[Target position records]
>> begin
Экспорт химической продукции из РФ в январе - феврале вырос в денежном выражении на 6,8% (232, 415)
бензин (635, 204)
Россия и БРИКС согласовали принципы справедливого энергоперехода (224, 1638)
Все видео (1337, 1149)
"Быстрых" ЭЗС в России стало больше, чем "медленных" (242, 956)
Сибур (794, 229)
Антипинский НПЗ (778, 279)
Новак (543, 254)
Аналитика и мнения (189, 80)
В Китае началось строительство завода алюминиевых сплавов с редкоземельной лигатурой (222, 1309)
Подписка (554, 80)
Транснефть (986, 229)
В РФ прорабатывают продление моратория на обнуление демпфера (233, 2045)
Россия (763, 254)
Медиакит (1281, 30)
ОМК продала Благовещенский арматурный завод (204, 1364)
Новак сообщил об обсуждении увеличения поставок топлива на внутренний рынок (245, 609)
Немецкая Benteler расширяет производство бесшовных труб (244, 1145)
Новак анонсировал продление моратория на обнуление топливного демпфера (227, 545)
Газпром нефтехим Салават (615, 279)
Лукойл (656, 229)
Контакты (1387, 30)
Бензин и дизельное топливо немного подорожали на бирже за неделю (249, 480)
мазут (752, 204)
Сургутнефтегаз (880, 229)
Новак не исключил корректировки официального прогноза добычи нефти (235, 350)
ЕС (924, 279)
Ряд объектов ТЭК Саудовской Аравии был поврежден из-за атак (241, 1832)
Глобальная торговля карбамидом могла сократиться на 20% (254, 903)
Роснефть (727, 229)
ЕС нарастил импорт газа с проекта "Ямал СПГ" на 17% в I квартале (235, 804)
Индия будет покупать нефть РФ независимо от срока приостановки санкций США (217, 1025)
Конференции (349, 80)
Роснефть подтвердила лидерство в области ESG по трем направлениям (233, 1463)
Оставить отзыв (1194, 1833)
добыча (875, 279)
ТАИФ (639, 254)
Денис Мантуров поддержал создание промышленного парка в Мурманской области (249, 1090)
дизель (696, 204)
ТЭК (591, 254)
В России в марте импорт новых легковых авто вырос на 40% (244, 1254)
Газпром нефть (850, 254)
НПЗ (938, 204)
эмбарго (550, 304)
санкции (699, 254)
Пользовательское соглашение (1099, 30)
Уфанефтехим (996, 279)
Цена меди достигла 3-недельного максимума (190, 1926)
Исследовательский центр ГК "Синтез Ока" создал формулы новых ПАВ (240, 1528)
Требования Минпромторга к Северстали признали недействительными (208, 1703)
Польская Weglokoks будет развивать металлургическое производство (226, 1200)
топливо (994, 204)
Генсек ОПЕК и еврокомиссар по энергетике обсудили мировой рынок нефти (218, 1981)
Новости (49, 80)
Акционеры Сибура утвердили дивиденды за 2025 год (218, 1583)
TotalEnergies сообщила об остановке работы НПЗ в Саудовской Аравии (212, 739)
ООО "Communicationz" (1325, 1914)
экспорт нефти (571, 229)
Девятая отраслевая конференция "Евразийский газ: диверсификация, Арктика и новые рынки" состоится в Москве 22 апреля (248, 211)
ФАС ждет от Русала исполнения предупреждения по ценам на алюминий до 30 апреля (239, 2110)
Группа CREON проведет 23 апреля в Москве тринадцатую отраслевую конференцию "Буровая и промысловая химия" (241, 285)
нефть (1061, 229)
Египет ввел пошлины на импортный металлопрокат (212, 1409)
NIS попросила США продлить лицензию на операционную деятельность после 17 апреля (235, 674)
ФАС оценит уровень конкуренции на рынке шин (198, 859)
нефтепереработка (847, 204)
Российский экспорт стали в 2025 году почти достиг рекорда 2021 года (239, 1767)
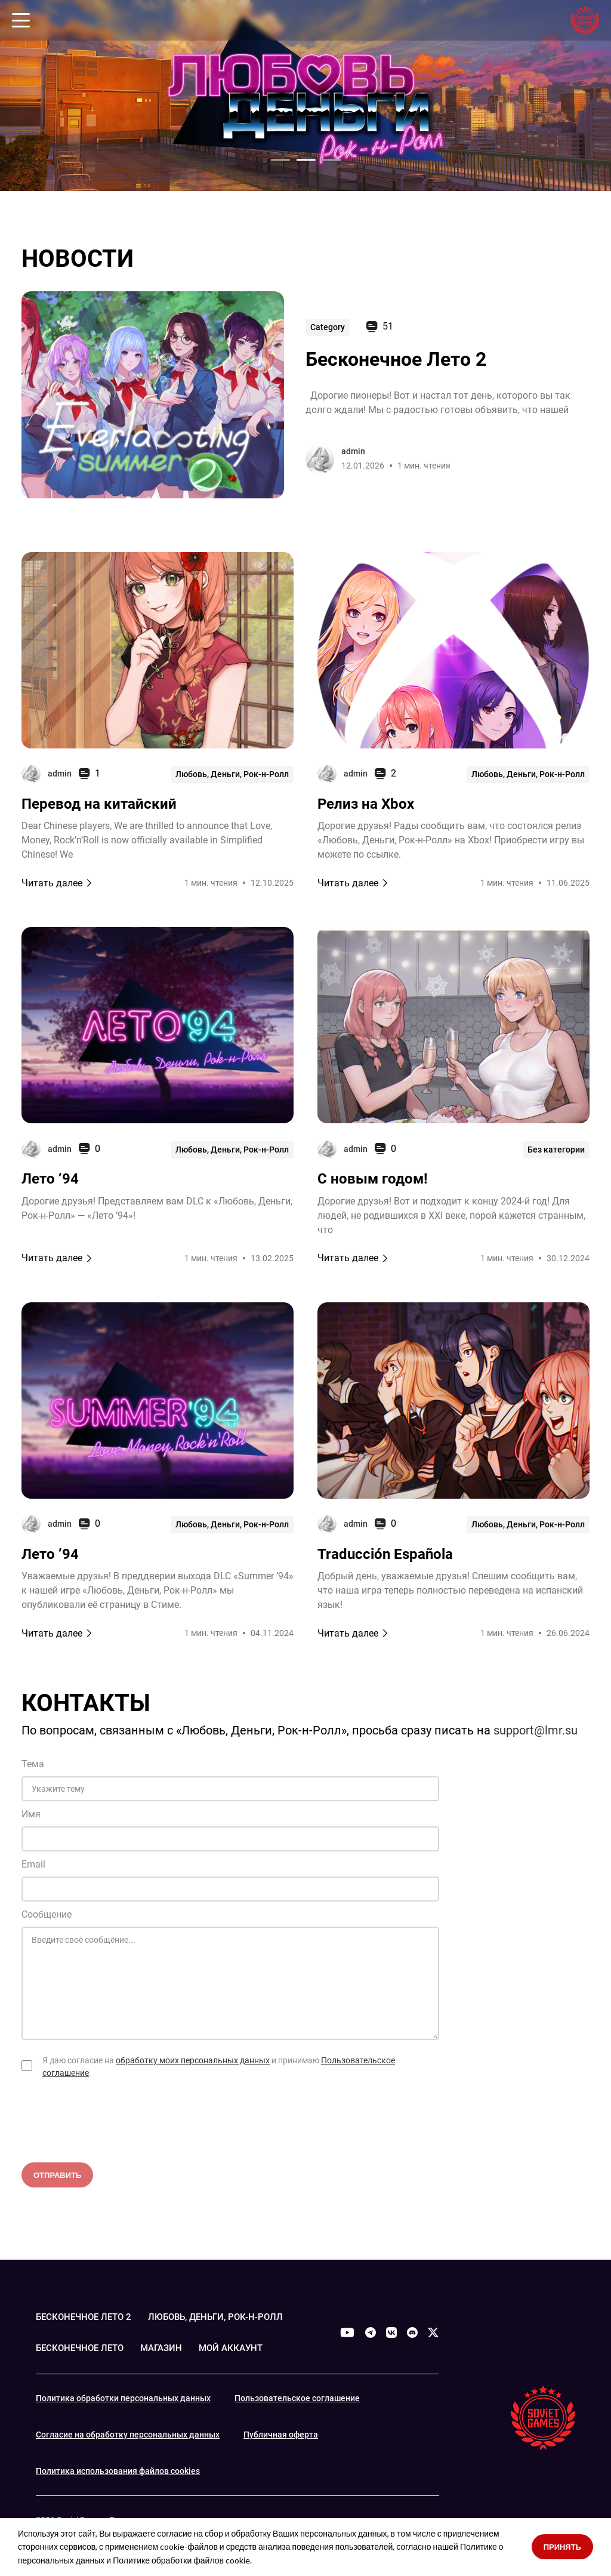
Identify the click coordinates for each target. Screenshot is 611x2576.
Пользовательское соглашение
>> end
**EXERCISE DETAILS**.
Return each line above that contains the word "нефти".

**RESPONSE TO THIS TASK**.
Новак не исключил корректировки официального прогноза добычи нефти (235, 350)
Генсек ОПЕК и еврокомиссар по энергетике обсудили мировой рынок нефти (218, 1981)
экспорт нефти (571, 229)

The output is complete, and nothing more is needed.